Le lanceur d'alerte Grigori Rodtchenkov, à l'origine des révélations sur le dopage organisé en Russie, est "sous contrôle des services spéciaux américains", a accusé jeudi Vladimir Poutine.

"Il se trouve sous le contrôle et sous la protection du FBI. Pour nous, ce n'est pas un plus: cela veut dire qu'il travaille sous le contrôle des services spéciaux américains", a accusé, lors de sa conférence de presse annuelle, M. Poutine au sujet de l'ancien directeur du laboratoire antidopage de Moscou.

"Qu'est-ce qu'ils lui font? Quelles substances lui donnent-ils pour qu'il dise tout ce qu'il faut dire?", a-t-il ajouté.

La Russie a été exclue la semaine dernière par le CIO des jeux Olympiques d'hiver 2018 de Pyeongchang pour dopage institutionnalisé.

Grigori Rodtchenkov s'est réfugié aux Etats-Unis début 2016 en disant craindre pour sa vie après la mort subite de deux responsables de l'agence russe antidopage (Rusada), au début du scandale de dopage touchant la Russie.

Il a depuis lancé d'autres révélations et bénéficie du régime de protection des témoins du FBI.

- Defendre devant les tribunaux -

M. Poutine a assuré que la Russie "va coopérer" avec l'Agence mondiale antidopage (AMA) et le Comité international olympique (CIO), "en corrigeant les problèmes que nous avons, mais aussi en défendant les intérêts de nos sportifs devant les tribunaux civils".
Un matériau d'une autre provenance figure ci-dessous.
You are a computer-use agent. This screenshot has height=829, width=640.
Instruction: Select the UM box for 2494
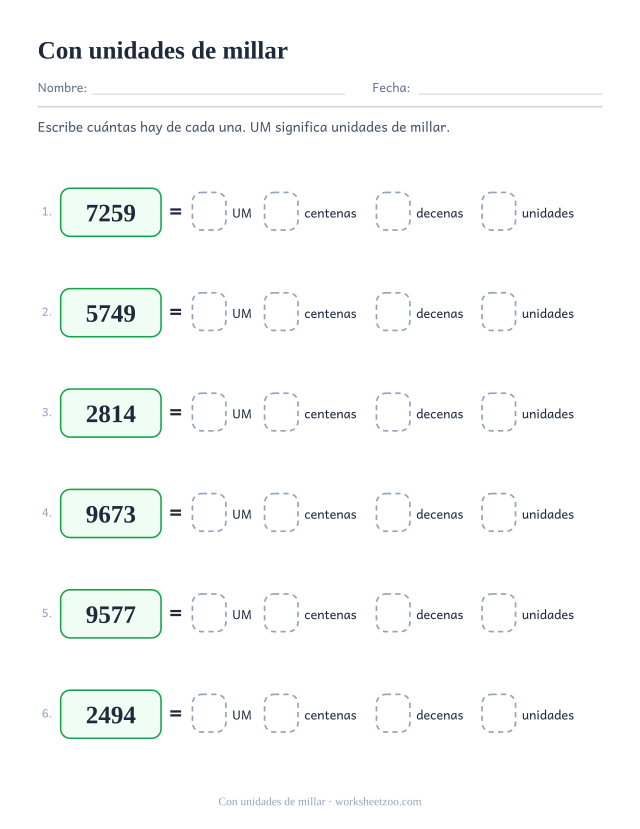coord(209,714)
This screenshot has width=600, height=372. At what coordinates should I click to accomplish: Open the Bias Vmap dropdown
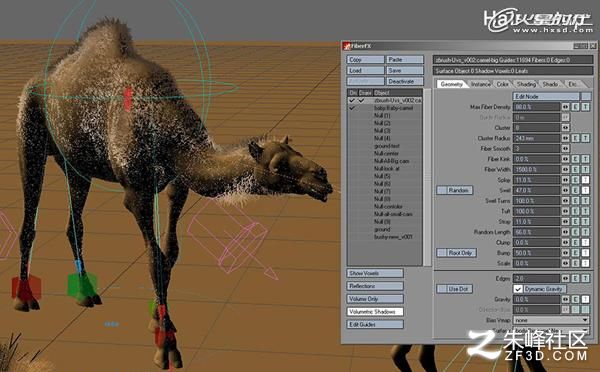551,320
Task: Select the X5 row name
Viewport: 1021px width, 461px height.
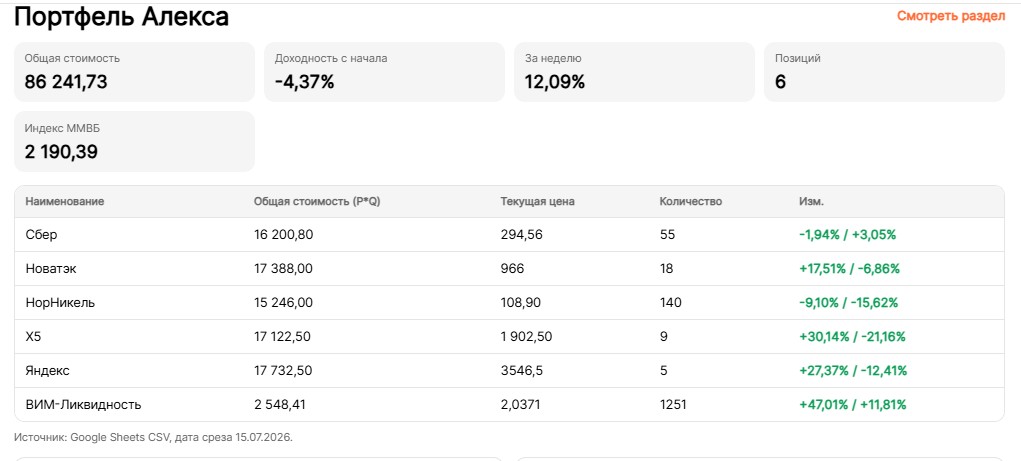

"Je sais que plusieurs responsables sportifs internationaux ne le veulent pas. Mais qu'est-ce qu'il nous reste à faire ? Nous serons obligés d'aider nos sportifs à défendre leur honneur et leur dignité devant les tribunaux", a-t-il souligné.

Les 25 sportifs russes suspendus par le CIO pour dopage aux JO-2014 de Sotchi ont annoncé leur intention de faire appel devant le TAS. S'ils sont déboutés, ils peuvent faire appel devant le Tribunal fédéral suisse, qui ne juge l'affaire que sur la forme, et en dernier recours devant la Cour européenne des droits de l'Homme (CEDH).

Le CIO a décidé le 5 décembre d'exclure la Russie des JO-2018 de Pyeongchang, du 9 au 25 février, n'autorisant que les sportifs russes jugés "propres" à participer sous de strictes conditions et sous la bannière olympique, Moscou étant accusé d'avoir mis en place un système de dopage institutionnalisé.

La Russie a toujours rejeté avec véhémence ces accusations, tout en reconnaissant des cas de dopage de certains sportifs.

"Il est évident pour nous" que ce scandale est lié à l'approche de l'élection présidentielle russe prévue en mars 2018, a assuré M. Poutine, qui a annoncé son intention de briguer un quatrième mandat lors de ce scrutin.

"Quoi qu'on dise, je sais que c'est comme ça", a-t-il insisté.

"Nous sommes aussi coupables. Il y a eu chez nous des cas de dopage avéré", a reconnu le président russe avant d'ajouter: "Mais il faut dire que dans les autres pays, cela existe aussi. Seulement là-bas, cela ne suscite pas une telle agitation".